>> START TASK DATA

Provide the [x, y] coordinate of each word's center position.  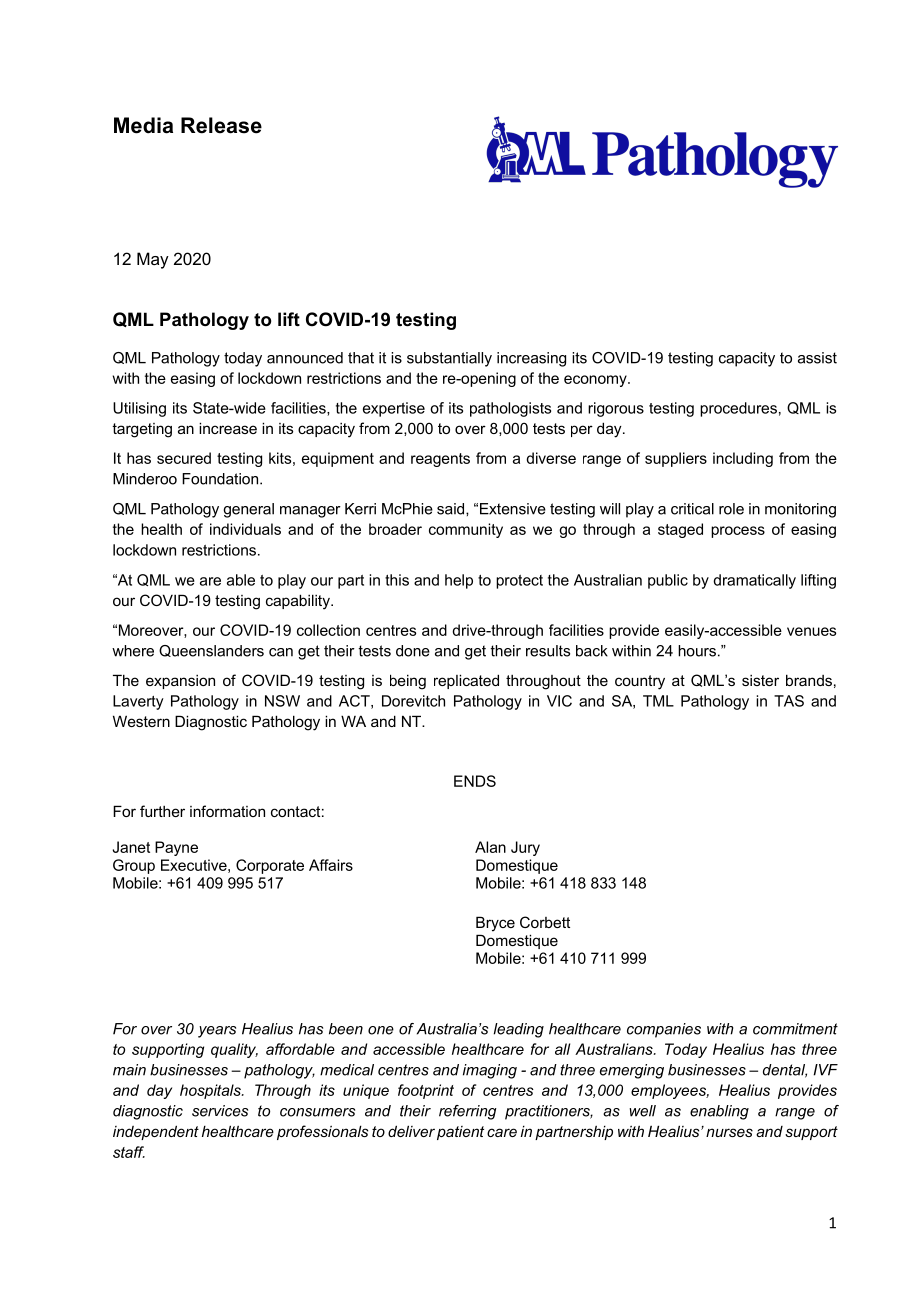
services [220, 1111]
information [227, 811]
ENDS [475, 781]
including [743, 459]
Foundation [221, 479]
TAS [789, 701]
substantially [449, 359]
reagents [440, 460]
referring [468, 1112]
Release [221, 125]
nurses [729, 1132]
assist [817, 358]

>> END TASK DATA

**EXERCISE OBJECTIVE:**
Reproduce all of the lines above, including the request, and increase every coordinate in the answers by 70. Leave the pictures out of your answer.

**SOLUTION TO THE PROBLEM:**
Provide the [x, y] coordinate of each word's center position.  
services [290, 1181]
information [297, 881]
ENDS [545, 851]
including [813, 529]
Foundation [291, 549]
TAS [859, 771]
substantially [519, 429]
reagents [510, 530]
referring [538, 1182]
Release [291, 195]
nurses [799, 1202]
assist [887, 428]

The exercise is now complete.